Hi, I'm still alive.  Been trying to catch up on some of the mail....

Pete St. Onge wrote:
> 
> For your viewing pleasure, here's the link:
> 
>      http://www.seul.org/research/survey.html
> 

> Employment sector: there was a lot of email about this; I tried to bring
> this together as best I could, though it still needs work.
> 
> As Karsen said,
> |I'd do "household", in broad ranges.  < 20, 20 - 59, 60 - 119, 120+
> |Basically: poverty (or starving student), lower middle, middle, made
> |it.  Any measure has to be denominated in some currency.  Simply
> |specify US dollars or equivalent.
>      This may be difficult, and I'm not sure about the 'or equivalent'
> part as I wrote earlier.

You don't worry about it ("or equivalent").  The response is "household
income, $US, converted if in foreign denomination".  The respondant is
responsible for coming up with the equivalence.  You add a checkbox item
for non-US denomination, but I don't think it tells us anything that
country wouldn't (non-US country assumes non- $US compensation).

I don't know if I missed earlier discussion, but it might help to cut
through some of the cruft on software issues by asking what tasks the
person typical works with:

 - Words  -- Wordprocessing, email
 - Images -- Graphics, photography, art
 - Sounds -- Music, voice, ???
 - Data   -- Databases, analysis, business data, mailing lists, market
research, spreadsheets
 - Communications -- Internet, email, telephony, videoconference
 - Games  -- you know, fun stuff.

...this is an outgrowth of some thoughts I had a ways back on what
computers are all about.  At the time, it seemed that is was basically
words, pictures, sounds, and data, and the ability to modify, transport,
interact with, and organize them, were the atomic building blocks of
computing applications.  It seemed like an epiphany at the time (one of
the obvious ones, mind you), I'm not sure it's particularly useful, but
I thought I'd share it.  Programming probably wants to fit in somewhere
too....


Both the networking and sys admin sections seem longer than desireable. 
I haven't looked closely to see what I'd keep or cut, but....


Could we add language to the survey defining or providing examples of
what we mean by "specialty user".  I think *we* know, but the respondant
may not.


WRT Laptops -- this was suggested by me (among others), as it leads to
questions concerning portability, dockability, power management, and
remote application, which are divorced from most other concerns. 
Laptops isn't a seperate class, it is an addendum to a class.  Current
treatment is good.


WRT user types.  My original thinking was that one category was going to
drive purchase decisions for a particular machine or set of machines.

Brief A - From the rows, copy out the lines verbatim, starting with the line containing "Förtroende och integritet (36, 1246)" and going on through the line containing "export@ardic.com (54, 6)", with both of those lines included.
The survey email and the rows were taken from unrelated sources.

The records -

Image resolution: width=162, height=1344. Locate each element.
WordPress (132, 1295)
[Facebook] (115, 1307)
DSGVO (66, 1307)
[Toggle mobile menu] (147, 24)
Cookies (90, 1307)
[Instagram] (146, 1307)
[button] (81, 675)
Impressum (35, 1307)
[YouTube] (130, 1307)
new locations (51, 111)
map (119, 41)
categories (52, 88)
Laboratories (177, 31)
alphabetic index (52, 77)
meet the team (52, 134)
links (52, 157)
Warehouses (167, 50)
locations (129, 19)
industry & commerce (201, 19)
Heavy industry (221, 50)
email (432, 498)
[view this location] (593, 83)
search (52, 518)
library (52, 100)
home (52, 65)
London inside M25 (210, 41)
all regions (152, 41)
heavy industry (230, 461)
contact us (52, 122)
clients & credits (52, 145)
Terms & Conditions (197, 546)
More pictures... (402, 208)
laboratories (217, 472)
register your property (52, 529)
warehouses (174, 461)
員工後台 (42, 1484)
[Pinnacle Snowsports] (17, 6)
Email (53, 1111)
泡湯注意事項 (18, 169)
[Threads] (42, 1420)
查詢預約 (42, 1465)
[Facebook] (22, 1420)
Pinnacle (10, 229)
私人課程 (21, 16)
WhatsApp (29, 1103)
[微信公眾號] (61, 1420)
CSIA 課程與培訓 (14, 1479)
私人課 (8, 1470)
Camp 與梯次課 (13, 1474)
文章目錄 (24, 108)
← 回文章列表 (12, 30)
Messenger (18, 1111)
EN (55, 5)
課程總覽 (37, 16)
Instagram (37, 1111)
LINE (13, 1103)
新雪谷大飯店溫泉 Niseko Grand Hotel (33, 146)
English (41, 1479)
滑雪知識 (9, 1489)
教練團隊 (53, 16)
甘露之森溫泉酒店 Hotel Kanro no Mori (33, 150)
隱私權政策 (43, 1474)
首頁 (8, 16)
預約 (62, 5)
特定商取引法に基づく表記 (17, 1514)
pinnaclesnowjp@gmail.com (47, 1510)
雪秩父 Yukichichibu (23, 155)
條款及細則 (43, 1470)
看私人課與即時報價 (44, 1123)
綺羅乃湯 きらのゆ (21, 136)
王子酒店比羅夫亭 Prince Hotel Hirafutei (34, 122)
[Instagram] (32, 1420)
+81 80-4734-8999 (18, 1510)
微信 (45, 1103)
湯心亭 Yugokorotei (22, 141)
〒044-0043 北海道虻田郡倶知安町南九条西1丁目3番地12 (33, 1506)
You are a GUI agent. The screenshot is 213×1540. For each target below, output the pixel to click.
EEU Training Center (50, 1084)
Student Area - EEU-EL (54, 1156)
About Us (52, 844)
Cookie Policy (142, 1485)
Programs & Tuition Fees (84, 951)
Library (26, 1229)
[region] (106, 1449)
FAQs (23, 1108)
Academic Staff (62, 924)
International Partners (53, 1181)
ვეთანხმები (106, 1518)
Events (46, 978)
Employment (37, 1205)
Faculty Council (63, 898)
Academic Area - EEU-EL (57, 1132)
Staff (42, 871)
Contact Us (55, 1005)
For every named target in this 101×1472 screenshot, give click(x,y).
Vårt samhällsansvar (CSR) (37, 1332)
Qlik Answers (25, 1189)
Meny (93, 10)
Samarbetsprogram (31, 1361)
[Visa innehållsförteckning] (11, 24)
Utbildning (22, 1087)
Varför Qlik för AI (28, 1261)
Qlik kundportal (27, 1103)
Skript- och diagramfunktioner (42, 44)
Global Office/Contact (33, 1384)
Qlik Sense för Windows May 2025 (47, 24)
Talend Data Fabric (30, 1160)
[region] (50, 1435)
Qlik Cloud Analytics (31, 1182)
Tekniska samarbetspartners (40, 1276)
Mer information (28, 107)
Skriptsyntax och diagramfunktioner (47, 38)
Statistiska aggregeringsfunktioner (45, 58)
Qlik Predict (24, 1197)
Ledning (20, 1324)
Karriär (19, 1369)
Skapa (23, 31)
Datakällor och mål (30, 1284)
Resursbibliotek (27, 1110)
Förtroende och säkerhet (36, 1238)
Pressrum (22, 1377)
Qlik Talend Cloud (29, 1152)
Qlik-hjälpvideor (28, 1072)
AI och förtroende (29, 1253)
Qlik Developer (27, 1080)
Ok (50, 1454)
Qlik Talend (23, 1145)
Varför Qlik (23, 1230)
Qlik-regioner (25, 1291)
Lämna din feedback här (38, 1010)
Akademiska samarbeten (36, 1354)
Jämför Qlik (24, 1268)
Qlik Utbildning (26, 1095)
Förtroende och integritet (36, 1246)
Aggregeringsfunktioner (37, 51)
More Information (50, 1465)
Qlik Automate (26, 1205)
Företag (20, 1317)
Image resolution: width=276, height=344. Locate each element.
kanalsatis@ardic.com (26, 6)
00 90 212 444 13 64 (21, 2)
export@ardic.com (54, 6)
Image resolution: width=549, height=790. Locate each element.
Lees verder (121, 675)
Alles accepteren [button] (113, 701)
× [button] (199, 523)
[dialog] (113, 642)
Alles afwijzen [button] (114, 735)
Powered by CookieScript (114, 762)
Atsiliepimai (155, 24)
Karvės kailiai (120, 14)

Brief B -
Answer these questions using the survey email.
(i) In what currency does the writer say household income should be reported?
(ii) Which two sections does the writer say seem longer than desirable?
(iii) According to the writer, are laptops a separate class?

Task result A -
Förtroende och integritet (36, 1246)
Aggregeringsfunktioner (37, 51)
More Information (50, 1465)
Qlik Automate (26, 1205)
Företag (20, 1317)
Image resolution: width=276, height=344. Locate each element.
kanalsatis@ardic.com (26, 6)
00 90 212 444 13 64 (21, 2)
export@ardic.com (54, 6)

Task result B -
(i) US dollars, converted by the respondent if the income is in a foreign denomination.
(ii) The networking section and the sys admin section.
(iii) No. The writer says laptops are an addendum to a class, not a separate class.